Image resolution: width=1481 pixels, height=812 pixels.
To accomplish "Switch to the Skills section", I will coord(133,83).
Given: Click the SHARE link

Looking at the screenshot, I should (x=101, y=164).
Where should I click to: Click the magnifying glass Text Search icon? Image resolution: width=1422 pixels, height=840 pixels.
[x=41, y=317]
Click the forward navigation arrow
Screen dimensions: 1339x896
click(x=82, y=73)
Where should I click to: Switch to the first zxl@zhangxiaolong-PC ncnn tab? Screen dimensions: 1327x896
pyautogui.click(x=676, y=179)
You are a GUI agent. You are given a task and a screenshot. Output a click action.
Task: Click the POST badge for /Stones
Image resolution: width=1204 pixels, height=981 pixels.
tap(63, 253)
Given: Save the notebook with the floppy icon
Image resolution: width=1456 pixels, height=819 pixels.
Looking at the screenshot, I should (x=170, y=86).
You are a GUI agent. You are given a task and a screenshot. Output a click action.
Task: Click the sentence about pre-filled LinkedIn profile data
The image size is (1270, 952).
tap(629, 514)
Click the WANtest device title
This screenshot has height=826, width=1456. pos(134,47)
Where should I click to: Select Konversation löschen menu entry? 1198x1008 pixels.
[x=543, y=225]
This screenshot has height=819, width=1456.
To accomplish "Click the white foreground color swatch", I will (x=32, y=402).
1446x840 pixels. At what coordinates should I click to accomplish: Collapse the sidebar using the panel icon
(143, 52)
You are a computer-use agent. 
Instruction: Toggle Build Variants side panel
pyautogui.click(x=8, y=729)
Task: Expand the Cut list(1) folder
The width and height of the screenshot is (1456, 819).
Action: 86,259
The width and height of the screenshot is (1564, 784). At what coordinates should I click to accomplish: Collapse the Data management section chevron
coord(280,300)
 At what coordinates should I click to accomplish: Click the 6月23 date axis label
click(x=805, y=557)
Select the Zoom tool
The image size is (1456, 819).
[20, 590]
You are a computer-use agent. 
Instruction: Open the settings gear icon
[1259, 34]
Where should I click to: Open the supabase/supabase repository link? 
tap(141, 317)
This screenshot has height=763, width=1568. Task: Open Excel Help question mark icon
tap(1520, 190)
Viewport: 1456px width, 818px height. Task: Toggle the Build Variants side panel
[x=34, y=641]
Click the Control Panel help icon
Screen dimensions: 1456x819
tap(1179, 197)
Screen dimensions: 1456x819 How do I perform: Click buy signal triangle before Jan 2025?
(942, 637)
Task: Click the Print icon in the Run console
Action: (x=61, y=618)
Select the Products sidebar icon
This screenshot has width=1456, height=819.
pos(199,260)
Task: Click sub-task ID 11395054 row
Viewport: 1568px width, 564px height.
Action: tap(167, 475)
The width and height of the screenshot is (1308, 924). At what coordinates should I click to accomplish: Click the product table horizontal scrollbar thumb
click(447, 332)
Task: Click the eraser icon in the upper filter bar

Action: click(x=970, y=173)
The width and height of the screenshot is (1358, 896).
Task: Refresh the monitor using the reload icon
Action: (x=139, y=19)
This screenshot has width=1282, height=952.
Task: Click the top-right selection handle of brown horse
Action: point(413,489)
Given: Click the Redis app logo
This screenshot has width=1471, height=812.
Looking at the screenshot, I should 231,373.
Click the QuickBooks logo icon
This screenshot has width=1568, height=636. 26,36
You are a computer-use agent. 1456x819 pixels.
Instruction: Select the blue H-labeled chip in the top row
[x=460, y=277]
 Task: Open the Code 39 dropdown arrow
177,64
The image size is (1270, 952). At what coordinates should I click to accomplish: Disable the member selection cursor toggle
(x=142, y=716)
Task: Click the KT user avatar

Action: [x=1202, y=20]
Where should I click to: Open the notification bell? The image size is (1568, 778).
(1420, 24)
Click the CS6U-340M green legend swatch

#####

- _The task_: From the first line to the last, transcribe the data exactly.

- _Task solution_:
Image resolution: width=1481 pixels, height=812 pixels.
To accomplish "Switch to the Skills section", I will coord(133,83).
Given: Click the SHARE link

Looking at the screenshot, I should (x=101, y=164).
Where should I click to: Click the magnifying glass Text Search icon? Image resolution: width=1422 pixels, height=840 pixels.
[x=41, y=317]
Click the forward navigation arrow
Screen dimensions: 1339x896
click(x=82, y=73)
Where should I click to: Switch to the first zxl@zhangxiaolong-PC ncnn tab? Screen dimensions: 1327x896
pyautogui.click(x=676, y=179)
You are a GUI agent. You are given a task and a screenshot. Output a click action.
Task: Click the POST badge for /Stones
Image resolution: width=1204 pixels, height=981 pixels.
tap(63, 253)
Given: Save the notebook with the floppy icon
Image resolution: width=1456 pixels, height=819 pixels.
Looking at the screenshot, I should (x=170, y=86).
You are a GUI agent. You are given a task and a screenshot. Output a click action.
Task: Click the sentence about pre-filled LinkedIn profile data
The image size is (1270, 952).
tap(629, 514)
Click the WANtest device title
This screenshot has height=826, width=1456. pos(134,47)
Where should I click to: Select Konversation löschen menu entry? 1198x1008 pixels.
[x=543, y=225]
This screenshot has height=819, width=1456.
To accomplish "Click the white foreground color swatch", I will (x=32, y=402).
1446x840 pixels. At what coordinates should I click to accomplish: Collapse the sidebar using the panel icon
(143, 52)
You are a computer-use agent. 
Instruction: Toggle Build Variants side panel
pyautogui.click(x=8, y=729)
Task: Expand the Cut list(1) folder
The width and height of the screenshot is (1456, 819).
Action: 86,259
The width and height of the screenshot is (1564, 784). At what coordinates should I click to accomplish: Collapse the Data management section chevron
coord(280,300)
 At what coordinates should I click to accomplish: Click the 6月23 date axis label
click(x=805, y=557)
Select the Zoom tool
The image size is (1456, 819).
[20, 590]
You are a computer-use agent. 
Instruction: Open the settings gear icon
[1259, 34]
Where should I click to: Open the supabase/supabase repository link? 
tap(141, 317)
This screenshot has height=763, width=1568. Task: Open Excel Help question mark icon
tap(1520, 190)
Viewport: 1456px width, 818px height. Task: Toggle the Build Variants side panel
[x=34, y=641]
Click the Control Panel help icon
Screen dimensions: 1456x819
tap(1179, 197)
Screen dimensions: 1456x819 How do I perform: Click buy signal triangle before Jan 2025?
(942, 637)
Task: Click the Print icon in the Run console
Action: (x=61, y=618)
Select the Products sidebar icon
This screenshot has width=1456, height=819.
pos(199,260)
Task: Click sub-task ID 11395054 row
Viewport: 1568px width, 564px height.
Action: tap(167, 475)
The width and height of the screenshot is (1308, 924). At what coordinates should I click to accomplish: Click the product table horizontal scrollbar thumb
click(447, 332)
Task: Click the eraser icon in the upper filter bar

Action: click(x=970, y=173)
The width and height of the screenshot is (1358, 896).
Task: Refresh the monitor using the reload icon
Action: (x=139, y=19)
This screenshot has width=1282, height=952.
Task: Click the top-right selection handle of brown horse
Action: point(413,489)
Given: Click the Redis app logo
This screenshot has width=1471, height=812.
Looking at the screenshot, I should 231,373.
Click the QuickBooks logo icon
This screenshot has width=1568, height=636. 26,36
You are a computer-use agent. 1456x819 pixels.
Instruction: Select the blue H-labeled chip in the top row
[x=460, y=277]
 Task: Open the Code 39 dropdown arrow
177,64
The image size is (1270, 952). At what coordinates should I click to accomplish: Disable the member selection cursor toggle
(x=142, y=716)
Task: Click the KT user avatar

Action: [x=1202, y=20]
Where should I click to: Open the notification bell? The image size is (1568, 778).
(1420, 24)
Click the CS6U-340M green legend swatch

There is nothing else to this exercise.